Soldering

(this is kind of a brain dump, sry!)

APC PCB being soldered

When you want to give your circuit a permanent home beyond the breadboard, it's time to solder it up.

Solder is like an electric glue. It's a metal that melts at 600°F and re-solidifies when cool, conductively connecting anything it touches.

What to get when you're starting out

I think the best way to learn is through a "learn to solder" kit. Get one that comes with a soldering iron, solder, and a practice PCB (Printed Circuit Board). Pick up needle-noise pliers and and wire cutters too if you don't already have them.

old "siren" practice PCB Don't judge the messiness, I was still learning!

(A cheap soldering iron won't last forever, but it will last long enough for you to decide if you like it enough to want to upgrade. I have a Weller; Hakko is a popular brand. Spend $100-$200 and you'll be set, probably for life.)

As for what kind of solder to get, the big question is "leaded or unleaded?". The safe and lawsuit-avoidant answer is lead-free, but leaded solder is easier when you're starting out. (In either case, have good ventilation and wash your hands when you're done.) Prefer solder with a "rosin core"; that helps it melt and is nice to work with.

IMPORTANT: Do not get any soldering equipment from your friendly local hardware store. No guns or torches, nothing that's butane-powered, etc. Soldering tools for stained glass artists and jewelry makers are similarly unfit.

How I think about soldering, summarized

Before beginning, get the component you want to solder held in place so it won't wiggle out.

  1. Bring heat to the joint
    Put the tip of the iron wherever you want the solder to go. Hold it there for a second or so to get things hot. 1
  2. Bring solder to the heat
    Without removing the iron's tip, introduce solder. It should melt into there like butter on a hot pan. (If you're not sure how much you need, it's easier to add more later than remove excess, so go lighter!) This takes about a second. 2
  3. Remove solder
    Still without removing the iron's tip, pull the solder away. 3
  4. Remove heat
    Give the heat from the iron a few seconds to let the melted solder flow and settle into place. Then, pull the soldering iron away.

When done, inspect. A good joint will look like a cone and won't wiggle at all if you try to move the component around. We want it physically fixed into place. Trim any long leads off before moving on.

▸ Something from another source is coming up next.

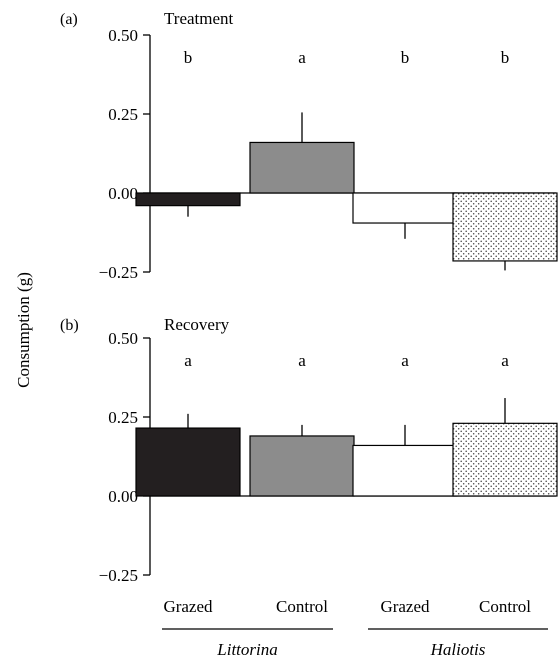 The height and width of the screenshot is (664, 560). I want to click on group-label: Littorina, so click(246, 650).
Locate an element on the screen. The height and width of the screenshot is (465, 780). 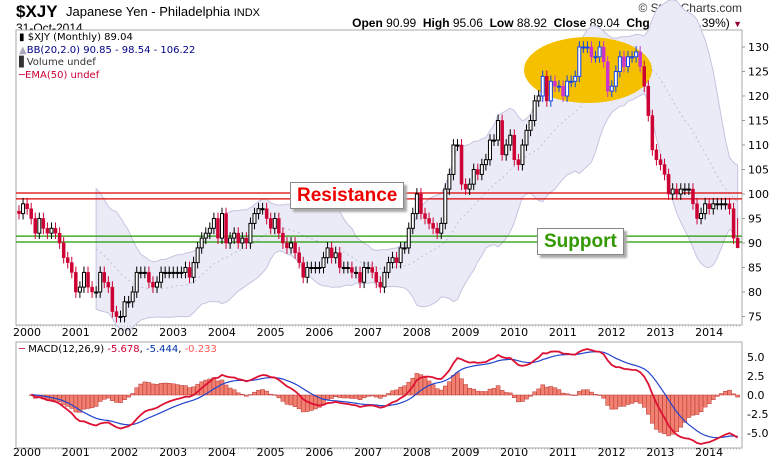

Bad solder joints usually look ball-ish, like the solder wasn't pulled fully into the joint OR there's so much solder that it formed its own weird blob away from wherever you wanted it to go.

1: If there's more metal to heat up, it will take more time.

2: You'll eventually figure out that you can reverse the order of these first two steps or even do them at the same time and it works just fine, but I like to conceptually break them into distinct actions. A common hickup is from putting solder on the iron and then trying to bring that hot solder to a cold joint; it doesn't flow well because the solder will stick to heat.

3: If you skip this step and pull the iron away first, you'll have the solder wire stuck to the joint. NBD, just melt it off.